» Job a
Reproduce, unchanged, the stretch of the entries from the line that contains "[instagram - Ouverture" through the line that contains "Mentions légales (411, 2509)".

» Document text
------------------------------

Research

Funding 

My research threads have been funded by National Institute of Health (R01 grant - 1 percentile score), National Science Foundation and Office of Naval Research with me as PI/co-PI.

Research Codes

Research codes of many of my papers are available on my GitHub page (Raj Guhaniyogi GitHub)

Spatial and Spatial-temporal Modeling

Due to the recent advances in Geographical Information Systems (GIS) and other advanced measurement techniques with lower storage costs, the size and complexity of spatially geocoded data are growing over time. While classical geospatial models using Gaussian processes are ideal to capture complex local variations in spatial data, they are often inadequate in scaling to large datasets due to the massive computation and storage complexity. The issue is further exacerbated for Bayesian estimation of Gaussian process models using Markov Chain Monte Carlo (MCMC). I have been introduced to this problem during my early PhD years through my first-hand collaboration with environmental and soil scientists on the spatial/space-time analysis of massive remote sensing data. I have been developing computationally efficient low-rank Gaussian processes, their multiscale variants and distributed inference with Gaussain processes to offer general solutions to this problem.

------------------------------

» Information given
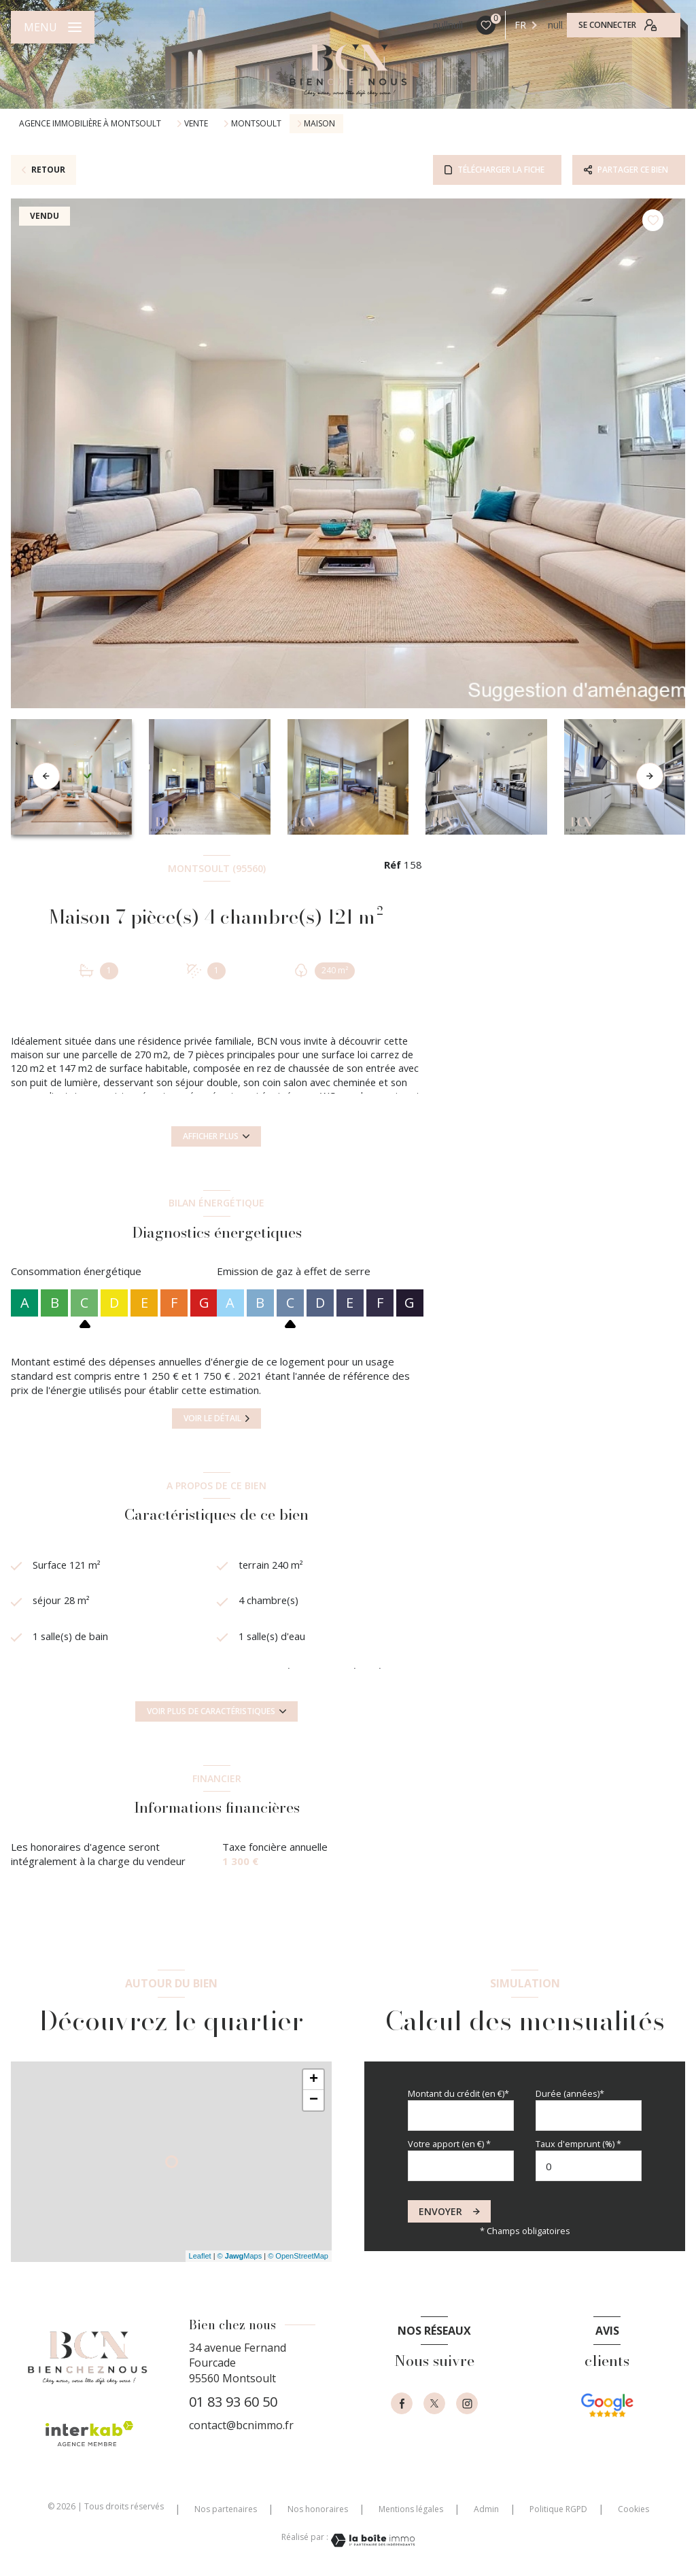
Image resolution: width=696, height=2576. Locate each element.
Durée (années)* (570, 2093)
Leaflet (200, 2256)
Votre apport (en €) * (449, 2144)
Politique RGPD (558, 2509)
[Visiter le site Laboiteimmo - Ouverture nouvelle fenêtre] (371, 2540)
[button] (649, 776)
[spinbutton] (589, 2166)
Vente (196, 124)
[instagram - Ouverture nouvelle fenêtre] (467, 2403)
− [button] (313, 2100)
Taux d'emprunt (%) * (578, 2144)
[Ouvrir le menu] (52, 27)
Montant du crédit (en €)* (458, 2093)
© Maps (240, 2256)
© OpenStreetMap (298, 2256)
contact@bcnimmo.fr (241, 2425)
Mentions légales (411, 2509)
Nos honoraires (318, 2509)
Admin (486, 2509)
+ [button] (313, 2080)
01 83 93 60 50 (233, 2401)
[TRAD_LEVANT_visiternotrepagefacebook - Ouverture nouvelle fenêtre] (402, 2403)
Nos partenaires (225, 2509)
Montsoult (256, 124)
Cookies (633, 2509)
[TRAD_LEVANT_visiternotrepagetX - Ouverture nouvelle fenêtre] (434, 2403)
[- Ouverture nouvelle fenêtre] (607, 2419)
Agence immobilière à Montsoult (90, 123)
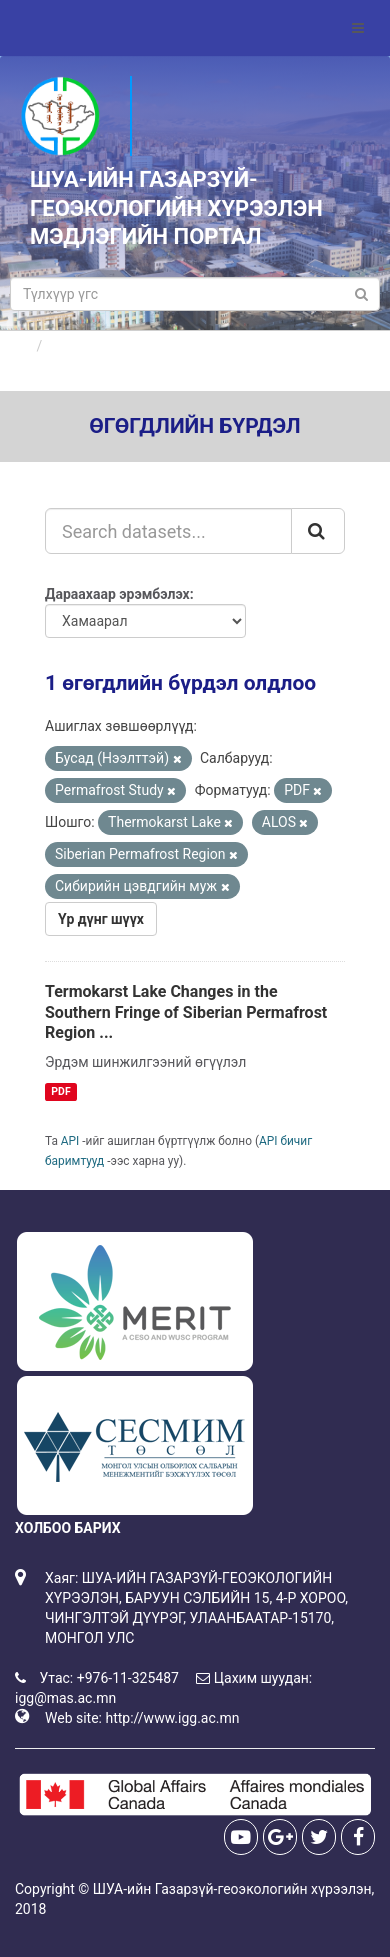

------------------------------

» Job b
List every organization that the research page names as a funder of the research.

» Solution a
[instagram - Ouverture nouvelle fenêtre] (467, 2403)
− [button] (313, 2100)
Taux d'emprunt (%) * (578, 2144)
[Ouvrir le menu] (52, 27)
Montant du crédit (en €)* (458, 2093)
© Maps (240, 2256)
© OpenStreetMap (298, 2256)
contact@bcnimmo.fr (241, 2425)
Mentions légales (411, 2509)

» Solution b
National Institute of Health
National Science Foundation
Office of Naval Research